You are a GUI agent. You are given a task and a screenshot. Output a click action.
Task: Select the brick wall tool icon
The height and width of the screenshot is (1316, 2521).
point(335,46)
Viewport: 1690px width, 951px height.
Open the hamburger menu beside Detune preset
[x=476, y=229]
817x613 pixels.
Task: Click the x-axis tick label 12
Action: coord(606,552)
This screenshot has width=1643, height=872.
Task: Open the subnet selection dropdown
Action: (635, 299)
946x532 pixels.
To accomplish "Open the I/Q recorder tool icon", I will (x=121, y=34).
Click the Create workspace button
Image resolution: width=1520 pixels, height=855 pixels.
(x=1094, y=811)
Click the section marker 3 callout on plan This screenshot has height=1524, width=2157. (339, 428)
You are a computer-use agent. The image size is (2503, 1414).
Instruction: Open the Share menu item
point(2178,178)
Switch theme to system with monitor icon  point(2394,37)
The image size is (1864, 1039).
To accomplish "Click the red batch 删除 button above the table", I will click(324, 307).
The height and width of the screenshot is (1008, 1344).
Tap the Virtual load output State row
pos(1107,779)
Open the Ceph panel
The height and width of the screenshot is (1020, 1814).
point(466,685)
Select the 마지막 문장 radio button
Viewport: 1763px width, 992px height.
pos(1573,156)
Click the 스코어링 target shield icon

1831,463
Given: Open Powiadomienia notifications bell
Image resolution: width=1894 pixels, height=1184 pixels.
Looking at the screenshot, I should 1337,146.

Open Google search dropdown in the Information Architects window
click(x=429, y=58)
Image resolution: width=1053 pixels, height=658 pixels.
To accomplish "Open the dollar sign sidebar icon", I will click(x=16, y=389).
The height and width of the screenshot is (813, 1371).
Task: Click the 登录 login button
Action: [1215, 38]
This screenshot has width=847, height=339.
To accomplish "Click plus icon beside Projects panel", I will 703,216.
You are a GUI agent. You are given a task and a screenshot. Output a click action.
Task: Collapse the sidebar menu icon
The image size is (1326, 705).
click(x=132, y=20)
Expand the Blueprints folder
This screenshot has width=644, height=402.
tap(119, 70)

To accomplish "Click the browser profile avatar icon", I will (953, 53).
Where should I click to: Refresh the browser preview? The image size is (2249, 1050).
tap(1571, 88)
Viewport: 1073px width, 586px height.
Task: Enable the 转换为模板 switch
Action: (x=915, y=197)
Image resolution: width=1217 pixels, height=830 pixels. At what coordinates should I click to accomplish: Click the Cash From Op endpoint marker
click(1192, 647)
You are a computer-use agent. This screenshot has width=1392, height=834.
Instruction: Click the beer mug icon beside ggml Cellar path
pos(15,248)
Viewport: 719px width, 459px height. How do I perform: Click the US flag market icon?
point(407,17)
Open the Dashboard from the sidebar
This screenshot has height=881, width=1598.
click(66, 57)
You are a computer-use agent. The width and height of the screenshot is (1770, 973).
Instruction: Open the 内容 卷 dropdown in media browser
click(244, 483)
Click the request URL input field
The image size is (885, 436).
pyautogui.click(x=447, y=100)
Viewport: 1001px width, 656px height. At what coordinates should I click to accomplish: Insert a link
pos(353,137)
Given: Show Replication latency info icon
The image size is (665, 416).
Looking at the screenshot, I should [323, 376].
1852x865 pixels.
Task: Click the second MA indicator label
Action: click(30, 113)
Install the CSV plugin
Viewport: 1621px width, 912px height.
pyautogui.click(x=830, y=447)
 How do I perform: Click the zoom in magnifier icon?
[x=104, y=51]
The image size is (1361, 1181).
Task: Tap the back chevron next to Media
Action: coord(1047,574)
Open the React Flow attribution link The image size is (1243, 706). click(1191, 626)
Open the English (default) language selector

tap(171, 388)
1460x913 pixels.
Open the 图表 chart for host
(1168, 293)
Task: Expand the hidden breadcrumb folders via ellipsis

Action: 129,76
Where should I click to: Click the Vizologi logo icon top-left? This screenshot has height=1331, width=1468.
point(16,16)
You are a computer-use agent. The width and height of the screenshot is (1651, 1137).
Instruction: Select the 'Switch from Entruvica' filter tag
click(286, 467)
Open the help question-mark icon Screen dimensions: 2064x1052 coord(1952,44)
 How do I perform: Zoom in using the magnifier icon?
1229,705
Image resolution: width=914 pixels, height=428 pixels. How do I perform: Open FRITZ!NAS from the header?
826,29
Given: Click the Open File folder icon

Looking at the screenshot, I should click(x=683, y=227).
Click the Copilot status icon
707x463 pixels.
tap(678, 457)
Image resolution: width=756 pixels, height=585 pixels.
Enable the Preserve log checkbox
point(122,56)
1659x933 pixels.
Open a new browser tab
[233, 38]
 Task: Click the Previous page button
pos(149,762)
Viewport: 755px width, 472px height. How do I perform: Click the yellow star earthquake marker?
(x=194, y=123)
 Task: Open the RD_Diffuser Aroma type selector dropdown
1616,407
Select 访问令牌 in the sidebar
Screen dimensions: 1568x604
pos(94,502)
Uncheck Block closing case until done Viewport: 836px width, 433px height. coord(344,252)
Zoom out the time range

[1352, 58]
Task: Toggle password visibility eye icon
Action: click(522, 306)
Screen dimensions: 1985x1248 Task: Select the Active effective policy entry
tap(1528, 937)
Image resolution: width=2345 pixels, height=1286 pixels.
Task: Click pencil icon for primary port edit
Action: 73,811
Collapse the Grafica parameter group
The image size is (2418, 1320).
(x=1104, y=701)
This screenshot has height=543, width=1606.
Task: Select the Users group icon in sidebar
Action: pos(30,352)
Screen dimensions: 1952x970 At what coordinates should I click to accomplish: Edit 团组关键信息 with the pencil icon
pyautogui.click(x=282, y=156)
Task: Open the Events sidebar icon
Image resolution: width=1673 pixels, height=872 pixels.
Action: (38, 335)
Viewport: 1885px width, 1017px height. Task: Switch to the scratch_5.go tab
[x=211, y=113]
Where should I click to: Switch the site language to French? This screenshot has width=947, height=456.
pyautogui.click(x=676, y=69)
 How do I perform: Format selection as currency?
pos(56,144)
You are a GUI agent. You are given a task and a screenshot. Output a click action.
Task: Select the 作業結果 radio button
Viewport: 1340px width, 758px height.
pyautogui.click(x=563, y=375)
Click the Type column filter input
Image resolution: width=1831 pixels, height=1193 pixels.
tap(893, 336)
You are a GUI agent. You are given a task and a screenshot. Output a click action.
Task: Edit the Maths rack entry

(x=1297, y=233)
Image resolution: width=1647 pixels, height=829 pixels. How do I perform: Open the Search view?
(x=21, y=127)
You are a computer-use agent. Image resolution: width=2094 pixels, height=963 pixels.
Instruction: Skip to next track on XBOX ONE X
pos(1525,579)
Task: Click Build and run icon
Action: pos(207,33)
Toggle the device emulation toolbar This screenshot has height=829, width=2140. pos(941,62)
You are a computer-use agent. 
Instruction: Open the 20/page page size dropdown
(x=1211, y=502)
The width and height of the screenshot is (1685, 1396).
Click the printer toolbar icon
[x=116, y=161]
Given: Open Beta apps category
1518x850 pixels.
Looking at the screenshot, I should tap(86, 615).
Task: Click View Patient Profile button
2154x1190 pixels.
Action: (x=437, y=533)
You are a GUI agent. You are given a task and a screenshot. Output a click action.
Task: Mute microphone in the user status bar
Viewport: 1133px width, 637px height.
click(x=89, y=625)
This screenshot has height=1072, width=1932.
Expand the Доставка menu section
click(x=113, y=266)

» **Exercise objective**:
Which lines of the records above hold the word "computer"? Copy each one out.

» **Response to the task**:
You are a computer-use agent. The image size is (2503, 1414).
You are a computer-use agent. This screenshot has width=1392, height=834.
You are a computer-use agent. The width and height of the screenshot is (1770, 973).
You are a computer-use agent. The width and height of the screenshot is (1651, 1137).
You are a computer-use agent. Image resolution: width=2094 pixels, height=963 pixels.
You are a computer-use agent. 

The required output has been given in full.